But here’s what John Deere is up to. John Deere says, “What if we drop sensors on the field and we can measure the irrigation, the soil condition, the water condition, the depths of how deep a plant was planted, and what if we can capture those data in real-time, all the time, even on a daily basis? And what if we do that over hundreds of thousands of farmers? And then, what if we share those data, augment those data? What if we ask farmers also to give us the productivity? Not only the productivity, also the profit data, so we’re actually making farms more profitable?” And that’s what farmers do. They share it with John Deere. John Deere aggregates the data, augments the data with weather data and whatever. And now, farmers can learn from each other about how to improve the productivities; “Hey, what you did over there? Why is your plant growing?”

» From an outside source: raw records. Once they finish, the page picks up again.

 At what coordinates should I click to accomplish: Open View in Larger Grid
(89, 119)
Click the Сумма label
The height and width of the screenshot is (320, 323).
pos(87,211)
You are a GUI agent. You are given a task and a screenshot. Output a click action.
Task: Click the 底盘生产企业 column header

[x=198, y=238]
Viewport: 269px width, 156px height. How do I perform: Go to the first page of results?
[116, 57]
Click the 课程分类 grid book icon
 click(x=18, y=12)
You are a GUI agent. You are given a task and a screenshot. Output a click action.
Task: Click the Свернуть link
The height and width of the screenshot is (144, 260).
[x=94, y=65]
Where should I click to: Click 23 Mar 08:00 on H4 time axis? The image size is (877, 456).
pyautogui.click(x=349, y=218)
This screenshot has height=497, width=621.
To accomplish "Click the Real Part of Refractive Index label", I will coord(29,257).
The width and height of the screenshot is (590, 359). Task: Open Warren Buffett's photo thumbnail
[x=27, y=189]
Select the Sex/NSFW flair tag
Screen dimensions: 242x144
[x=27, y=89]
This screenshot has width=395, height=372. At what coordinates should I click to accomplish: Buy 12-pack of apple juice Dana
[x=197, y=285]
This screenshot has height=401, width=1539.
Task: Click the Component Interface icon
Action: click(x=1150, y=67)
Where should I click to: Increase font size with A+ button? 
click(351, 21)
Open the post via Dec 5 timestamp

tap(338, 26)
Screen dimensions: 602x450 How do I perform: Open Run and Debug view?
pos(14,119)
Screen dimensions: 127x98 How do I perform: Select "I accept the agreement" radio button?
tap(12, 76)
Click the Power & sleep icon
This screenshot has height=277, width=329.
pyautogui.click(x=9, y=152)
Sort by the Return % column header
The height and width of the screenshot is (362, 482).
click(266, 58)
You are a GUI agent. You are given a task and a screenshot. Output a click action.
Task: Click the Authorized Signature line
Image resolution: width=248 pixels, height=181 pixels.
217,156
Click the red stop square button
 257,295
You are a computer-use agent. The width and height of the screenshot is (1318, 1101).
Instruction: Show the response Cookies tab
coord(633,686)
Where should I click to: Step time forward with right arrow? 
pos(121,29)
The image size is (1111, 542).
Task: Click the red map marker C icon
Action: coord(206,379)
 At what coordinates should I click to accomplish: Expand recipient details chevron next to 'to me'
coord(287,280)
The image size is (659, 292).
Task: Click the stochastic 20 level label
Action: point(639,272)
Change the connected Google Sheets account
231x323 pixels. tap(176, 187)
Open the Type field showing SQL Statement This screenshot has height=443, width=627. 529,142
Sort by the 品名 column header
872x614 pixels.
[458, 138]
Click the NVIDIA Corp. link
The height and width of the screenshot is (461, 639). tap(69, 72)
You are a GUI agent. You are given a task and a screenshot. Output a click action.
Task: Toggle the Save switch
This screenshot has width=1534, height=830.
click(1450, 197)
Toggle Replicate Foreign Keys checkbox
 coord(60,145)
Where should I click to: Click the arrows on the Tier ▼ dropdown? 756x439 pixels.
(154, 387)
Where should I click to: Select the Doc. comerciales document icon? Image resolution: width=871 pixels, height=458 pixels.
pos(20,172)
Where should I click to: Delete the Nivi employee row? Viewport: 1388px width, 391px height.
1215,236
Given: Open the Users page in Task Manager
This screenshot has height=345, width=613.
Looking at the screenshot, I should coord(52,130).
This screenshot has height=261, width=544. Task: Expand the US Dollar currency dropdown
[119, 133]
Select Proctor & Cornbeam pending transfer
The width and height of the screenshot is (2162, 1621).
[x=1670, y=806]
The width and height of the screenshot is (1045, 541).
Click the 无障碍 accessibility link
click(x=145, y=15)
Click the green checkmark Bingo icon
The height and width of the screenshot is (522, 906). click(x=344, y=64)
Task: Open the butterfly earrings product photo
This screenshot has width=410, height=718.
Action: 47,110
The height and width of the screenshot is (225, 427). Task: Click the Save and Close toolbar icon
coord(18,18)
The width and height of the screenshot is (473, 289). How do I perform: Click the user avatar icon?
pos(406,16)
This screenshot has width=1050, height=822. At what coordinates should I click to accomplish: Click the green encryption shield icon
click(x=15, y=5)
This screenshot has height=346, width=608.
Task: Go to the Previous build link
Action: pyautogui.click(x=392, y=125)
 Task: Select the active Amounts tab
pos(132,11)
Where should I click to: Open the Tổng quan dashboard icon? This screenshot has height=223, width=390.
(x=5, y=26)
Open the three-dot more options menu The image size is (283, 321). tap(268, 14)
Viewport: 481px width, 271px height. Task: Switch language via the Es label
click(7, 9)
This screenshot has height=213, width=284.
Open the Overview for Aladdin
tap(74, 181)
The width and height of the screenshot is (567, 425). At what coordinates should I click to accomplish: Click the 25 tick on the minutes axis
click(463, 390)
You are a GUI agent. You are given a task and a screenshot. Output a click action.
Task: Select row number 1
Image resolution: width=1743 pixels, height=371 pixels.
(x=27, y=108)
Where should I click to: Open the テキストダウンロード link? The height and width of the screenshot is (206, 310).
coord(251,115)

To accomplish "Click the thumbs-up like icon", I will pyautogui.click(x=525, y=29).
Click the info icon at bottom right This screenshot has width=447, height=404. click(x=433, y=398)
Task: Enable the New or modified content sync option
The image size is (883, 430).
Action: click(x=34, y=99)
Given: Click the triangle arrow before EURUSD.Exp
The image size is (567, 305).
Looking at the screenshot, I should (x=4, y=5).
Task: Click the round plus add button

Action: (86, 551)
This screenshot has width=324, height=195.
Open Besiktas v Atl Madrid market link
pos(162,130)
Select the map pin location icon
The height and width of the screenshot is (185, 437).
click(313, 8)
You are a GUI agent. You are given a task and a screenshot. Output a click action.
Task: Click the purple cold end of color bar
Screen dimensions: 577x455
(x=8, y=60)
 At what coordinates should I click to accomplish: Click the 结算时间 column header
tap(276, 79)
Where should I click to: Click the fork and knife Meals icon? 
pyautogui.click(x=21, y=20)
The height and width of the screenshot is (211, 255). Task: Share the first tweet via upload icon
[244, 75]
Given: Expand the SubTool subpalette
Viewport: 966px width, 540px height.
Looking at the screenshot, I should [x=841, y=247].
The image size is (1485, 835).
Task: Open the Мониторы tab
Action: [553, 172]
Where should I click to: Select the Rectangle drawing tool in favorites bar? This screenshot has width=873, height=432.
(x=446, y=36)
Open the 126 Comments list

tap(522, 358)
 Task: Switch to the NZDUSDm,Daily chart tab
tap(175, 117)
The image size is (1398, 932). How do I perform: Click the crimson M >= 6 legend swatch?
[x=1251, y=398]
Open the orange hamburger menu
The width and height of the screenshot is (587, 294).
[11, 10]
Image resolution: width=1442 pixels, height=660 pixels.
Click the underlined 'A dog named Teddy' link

Now, here’s the trick. If John Deere holds those data and sells more tractors, that’ll be a pity. That’ll be another Amazon move. Right? That will be the Amazon Effect; “We have the data, we can sell you more stuff.” But that’s not what John Deere is doing. John Deere enables an interaction field. So, they share the data with fertilizer company. They share the data with Monsanto, now it’s called Buyer, the crop companies. They share the data with agricultural engineers, ag tech companies, investors, with universities and professors. And all of them together conspire and say, “How do we increase the productivity of the land?” By doing that, you can increase the productivity of the land of the American farm, the average farm, from 3,500 to 7,890 kilos per hectare. And if you do that, you’re not only making the farms profitable, you actually solve a lot of world hunger problems.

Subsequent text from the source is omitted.